• Problem description: Your task is to extract every line from the material below exactly.

• Material for this exercise:
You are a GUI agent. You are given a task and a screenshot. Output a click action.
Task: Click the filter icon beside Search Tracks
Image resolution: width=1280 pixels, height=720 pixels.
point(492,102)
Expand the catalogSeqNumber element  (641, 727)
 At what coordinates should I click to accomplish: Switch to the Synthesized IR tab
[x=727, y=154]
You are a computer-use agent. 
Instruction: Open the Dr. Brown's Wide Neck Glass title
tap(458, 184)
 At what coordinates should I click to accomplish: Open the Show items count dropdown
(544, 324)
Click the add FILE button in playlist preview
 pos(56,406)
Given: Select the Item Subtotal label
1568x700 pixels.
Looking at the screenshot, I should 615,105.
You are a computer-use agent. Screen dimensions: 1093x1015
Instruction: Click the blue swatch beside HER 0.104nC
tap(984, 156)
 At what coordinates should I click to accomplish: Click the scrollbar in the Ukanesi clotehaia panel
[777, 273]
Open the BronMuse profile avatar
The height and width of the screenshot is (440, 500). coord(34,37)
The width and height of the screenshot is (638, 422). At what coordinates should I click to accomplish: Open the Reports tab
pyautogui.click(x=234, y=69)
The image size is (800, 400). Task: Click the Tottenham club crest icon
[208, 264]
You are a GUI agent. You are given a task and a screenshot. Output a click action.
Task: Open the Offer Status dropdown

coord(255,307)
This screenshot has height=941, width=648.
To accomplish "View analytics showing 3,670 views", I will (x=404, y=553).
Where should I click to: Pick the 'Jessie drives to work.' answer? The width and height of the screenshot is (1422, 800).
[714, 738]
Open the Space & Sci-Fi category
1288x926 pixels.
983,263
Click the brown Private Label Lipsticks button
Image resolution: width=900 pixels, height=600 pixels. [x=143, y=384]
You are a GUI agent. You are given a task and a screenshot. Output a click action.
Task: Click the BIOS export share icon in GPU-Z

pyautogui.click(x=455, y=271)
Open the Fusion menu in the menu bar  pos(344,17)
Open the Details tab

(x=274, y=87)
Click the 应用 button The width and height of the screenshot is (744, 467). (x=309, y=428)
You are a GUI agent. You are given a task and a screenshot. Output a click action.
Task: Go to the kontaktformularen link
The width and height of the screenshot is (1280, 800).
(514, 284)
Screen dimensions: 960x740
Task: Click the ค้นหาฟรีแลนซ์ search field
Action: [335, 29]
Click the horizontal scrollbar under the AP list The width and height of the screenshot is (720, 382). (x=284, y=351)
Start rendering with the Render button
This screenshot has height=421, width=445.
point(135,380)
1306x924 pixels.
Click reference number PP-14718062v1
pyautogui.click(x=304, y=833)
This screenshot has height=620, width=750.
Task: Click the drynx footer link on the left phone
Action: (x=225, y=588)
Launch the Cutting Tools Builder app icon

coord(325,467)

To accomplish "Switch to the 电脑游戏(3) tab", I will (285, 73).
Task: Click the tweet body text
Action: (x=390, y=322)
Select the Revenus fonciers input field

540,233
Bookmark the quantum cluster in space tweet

• Reply:
You are a GUI agent. You are given a task and a screenshot. Output a click action.
Task: Click the filter icon beside Search Tracks
Image resolution: width=1280 pixels, height=720 pixels.
point(492,102)
Expand the catalogSeqNumber element  (641, 727)
 At what coordinates should I click to accomplish: Switch to the Synthesized IR tab
[x=727, y=154]
You are a computer-use agent. 
Instruction: Open the Dr. Brown's Wide Neck Glass title
tap(458, 184)
 At what coordinates should I click to accomplish: Open the Show items count dropdown
(544, 324)
Click the add FILE button in playlist preview
 pos(56,406)
Given: Select the Item Subtotal label
1568x700 pixels.
Looking at the screenshot, I should 615,105.
You are a computer-use agent. Screen dimensions: 1093x1015
Instruction: Click the blue swatch beside HER 0.104nC
tap(984, 156)
 At what coordinates should I click to accomplish: Click the scrollbar in the Ukanesi clotehaia panel
[777, 273]
Open the BronMuse profile avatar
The height and width of the screenshot is (440, 500). coord(34,37)
The width and height of the screenshot is (638, 422). At what coordinates should I click to accomplish: Open the Reports tab
pyautogui.click(x=234, y=69)
The image size is (800, 400). Task: Click the Tottenham club crest icon
[208, 264]
You are a GUI agent. You are given a task and a screenshot. Output a click action.
Task: Open the Offer Status dropdown

coord(255,307)
This screenshot has height=941, width=648.
To accomplish "View analytics showing 3,670 views", I will (x=404, y=553).
Where should I click to: Pick the 'Jessie drives to work.' answer? The width and height of the screenshot is (1422, 800).
[714, 738]
Open the Space & Sci-Fi category
1288x926 pixels.
983,263
Click the brown Private Label Lipsticks button
Image resolution: width=900 pixels, height=600 pixels. [x=143, y=384]
You are a GUI agent. You are given a task and a screenshot. Output a click action.
Task: Click the BIOS export share icon in GPU-Z

pyautogui.click(x=455, y=271)
Open the Fusion menu in the menu bar  pos(344,17)
Open the Details tab

(x=274, y=87)
Click the 应用 button The width and height of the screenshot is (744, 467). (x=309, y=428)
You are a GUI agent. You are given a task and a screenshot. Output a click action.
Task: Go to the kontaktformularen link
The width and height of the screenshot is (1280, 800).
(514, 284)
Screen dimensions: 960x740
Task: Click the ค้นหาฟรีแลนซ์ search field
Action: [335, 29]
Click the horizontal scrollbar under the AP list The width and height of the screenshot is (720, 382). (x=284, y=351)
Start rendering with the Render button
This screenshot has height=421, width=445.
point(135,380)
1306x924 pixels.
Click reference number PP-14718062v1
pyautogui.click(x=304, y=833)
This screenshot has height=620, width=750.
Task: Click the drynx footer link on the left phone
Action: (x=225, y=588)
Launch the Cutting Tools Builder app icon

coord(325,467)

To accomplish "Switch to the 电脑游戏(3) tab", I will (285, 73).
Task: Click the tweet body text
Action: (x=390, y=322)
Select the Revenus fonciers input field

540,233
Bookmark the quantum cluster in space tweet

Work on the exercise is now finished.